There are also "fascinating discussions revolving around the larger-scale structural differences that appear," Haussler added. "We have an enormous amount of differing DNA because big regions are missing, duplicated ... [It's] important to represent what are common variations and that's what a lot of these regions are trying to approach but little has been done with the hardest regions of the genome because we have a hard time actually getting the sequence right. I think simultaneously we need to improve our methodologies for sequencing those harder regions of the genome to get a definitive gold standard sequence which then you would add to the mix when you are deciding which variants to represent and which not to."
Separation of research and clinic?
While it's true that there are different requirements for genomic data use in research and clinical contexts, all the researchers that GenomeWeb spoke to believe that the community is best served by a single reference assembly.
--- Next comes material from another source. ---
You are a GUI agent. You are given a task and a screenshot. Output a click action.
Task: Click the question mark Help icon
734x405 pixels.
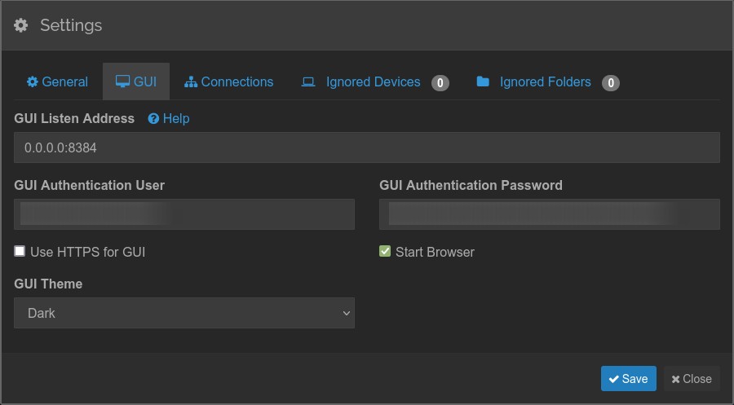(x=153, y=119)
"Even though the requirements in terms of variant calling and reporting in the clinical laboratory are much more stringent than they are in the research space, we still rely heavily on the work that the research community does," Church said. "In fact a lot of the tools that are developed in the research community are then later adapted for use in the clinical community." Moreover, experience has proven that working off two different assemblies is no easy feat, she added. "Anybody can tell you that as they moved from GRCh37 to GRCh38, trying to compare data between the two different assemblies is really, really challenging." The National Center for Biotechnology Information does offers a tool that helps with the comparison process, she noted, but making sense of the differences between the assemblies is not the easiest task.
McVean expressed similar sentiments. "I think we'd want to keep those two communities side by side," he said. In fact, the GA4GH's reference variation task team includes folks from the clinical world such as members of the Human Genome Variation Society, the Human Variome Project, and other researchers with clinical genetics experience "who understand the need for and are very used to talking about different models for genetic variation," he said.
Moreover "we wouldn't look to try and introduce what we are doing into the rest of the world until it was mature enough to be able to support those research and clinical uses," he added.